# [WHAT YOU NEED TO DO]
Start at the line containing "Click page number 32 in the header" and end after the line containing "Viewport: 960px width, 1358px height.", then arrange those lines as a JSON list of strings with one string per line and no blank lines. Leave the pictures out.

# [GIVEN RECORDS]
—————

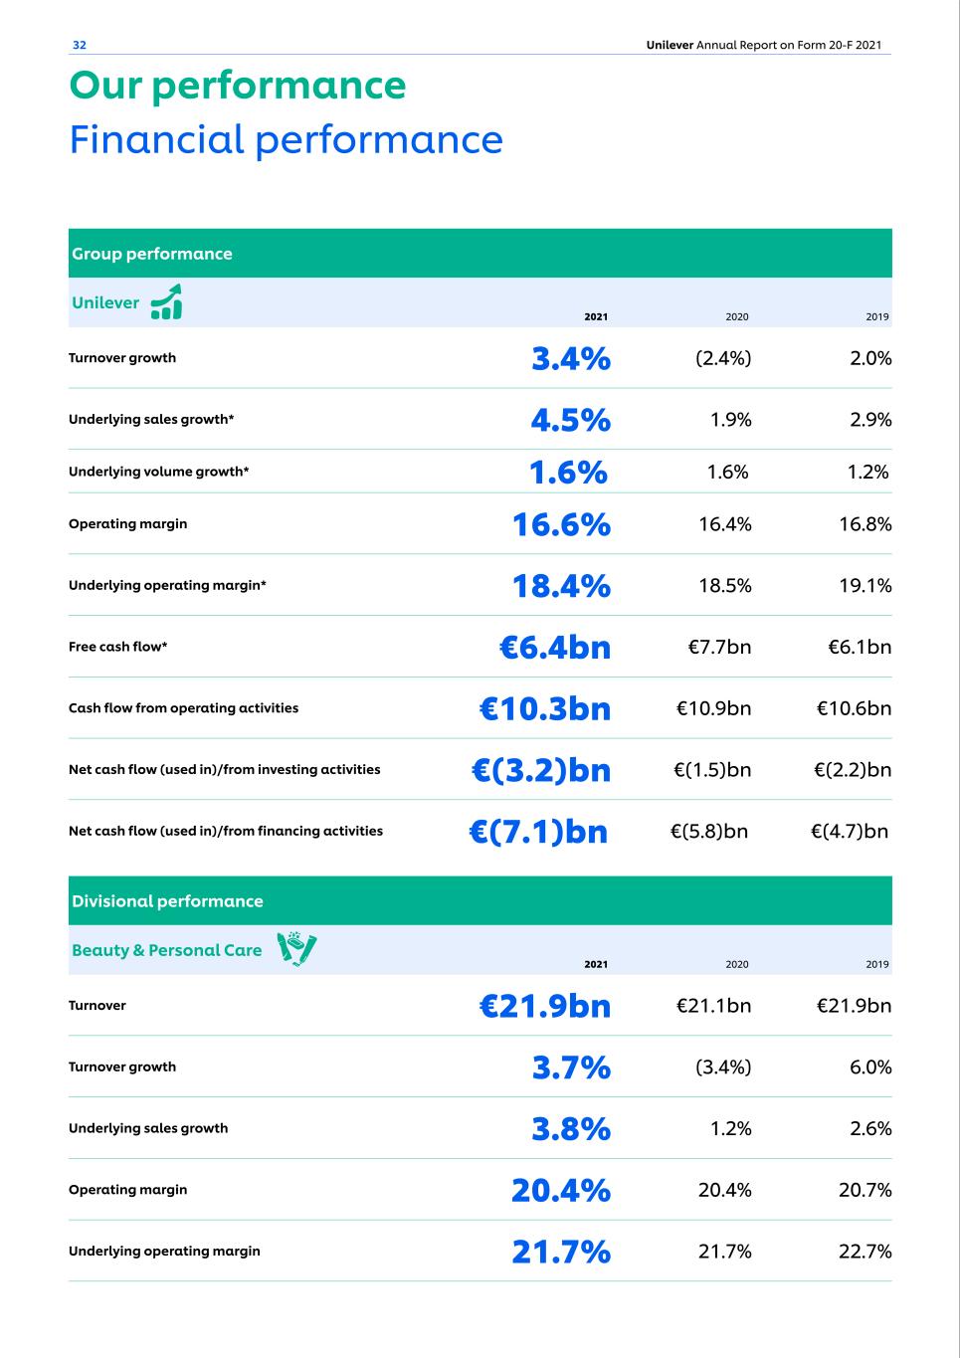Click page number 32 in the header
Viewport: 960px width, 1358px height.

—————

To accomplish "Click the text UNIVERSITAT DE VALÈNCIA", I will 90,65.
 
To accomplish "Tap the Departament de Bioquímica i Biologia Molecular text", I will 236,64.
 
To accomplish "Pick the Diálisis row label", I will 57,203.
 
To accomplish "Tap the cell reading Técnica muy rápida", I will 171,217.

—————

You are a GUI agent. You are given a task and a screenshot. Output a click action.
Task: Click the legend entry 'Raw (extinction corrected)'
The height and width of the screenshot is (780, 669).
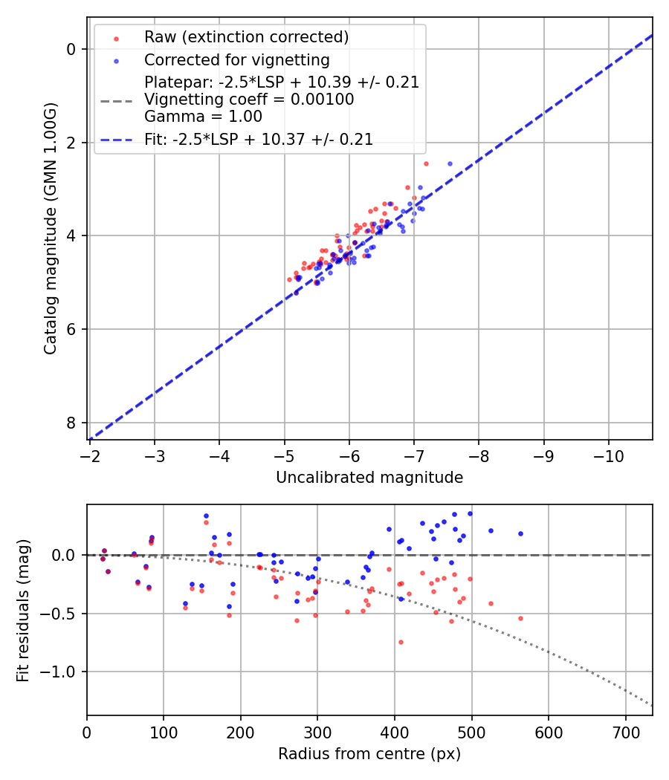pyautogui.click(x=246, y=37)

—————

# [REPLY TO THE EXERCISE]
[
  "Click page number 32 in the header",
  "Viewport: 960px width, 1358px height."
]